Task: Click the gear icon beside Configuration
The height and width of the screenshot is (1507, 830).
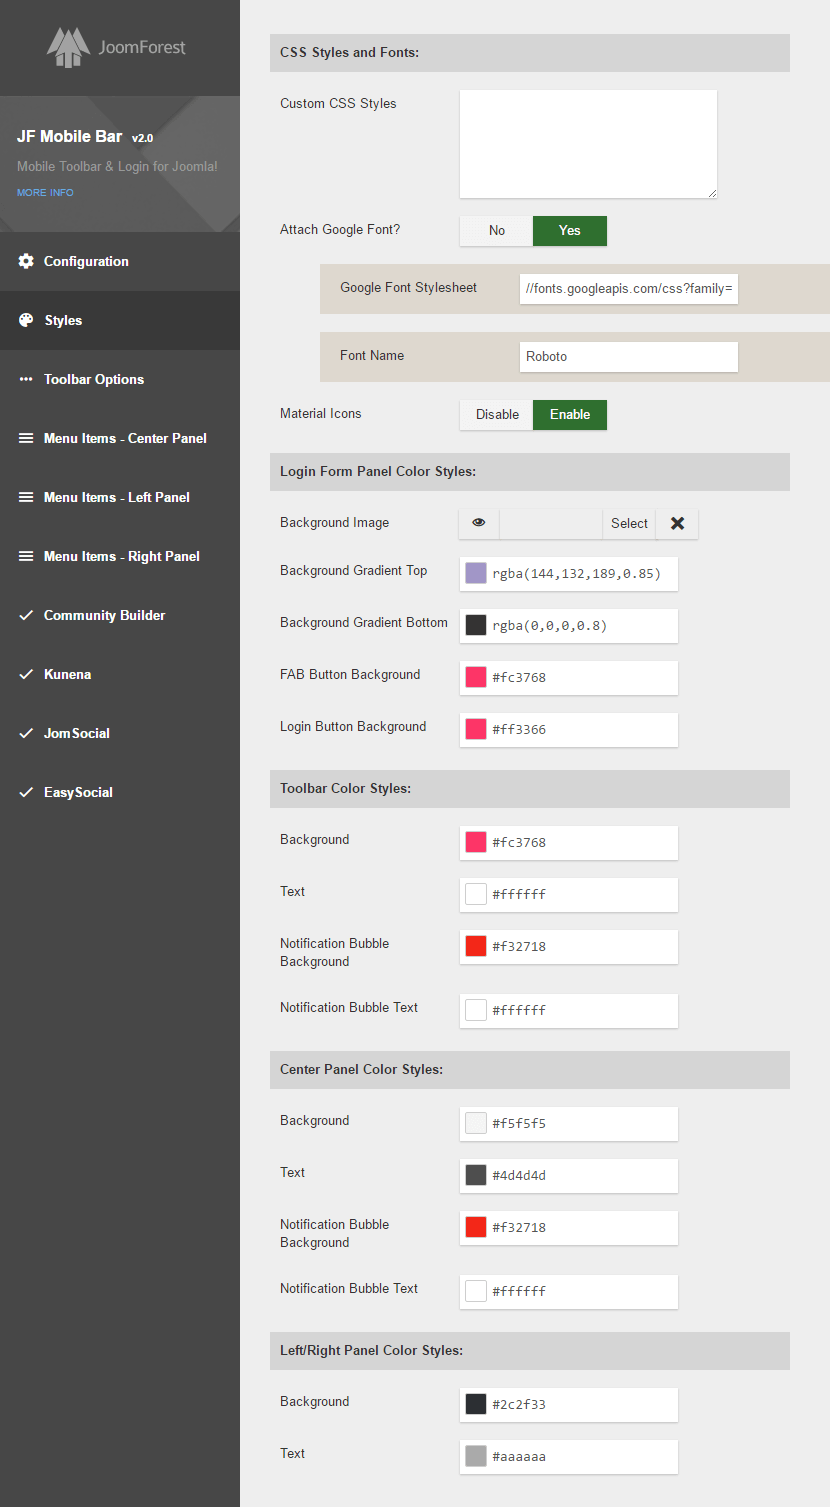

************

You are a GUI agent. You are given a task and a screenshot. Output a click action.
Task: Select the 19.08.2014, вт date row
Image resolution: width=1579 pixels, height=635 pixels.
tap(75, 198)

************

Your goal: Scan the listing for the string "screenshot". Copy each line that has it.

Your solution:
The height and width of the screenshot is (1507, 830).
You are a GUI agent. You are given a task and a screenshot. Output a click action.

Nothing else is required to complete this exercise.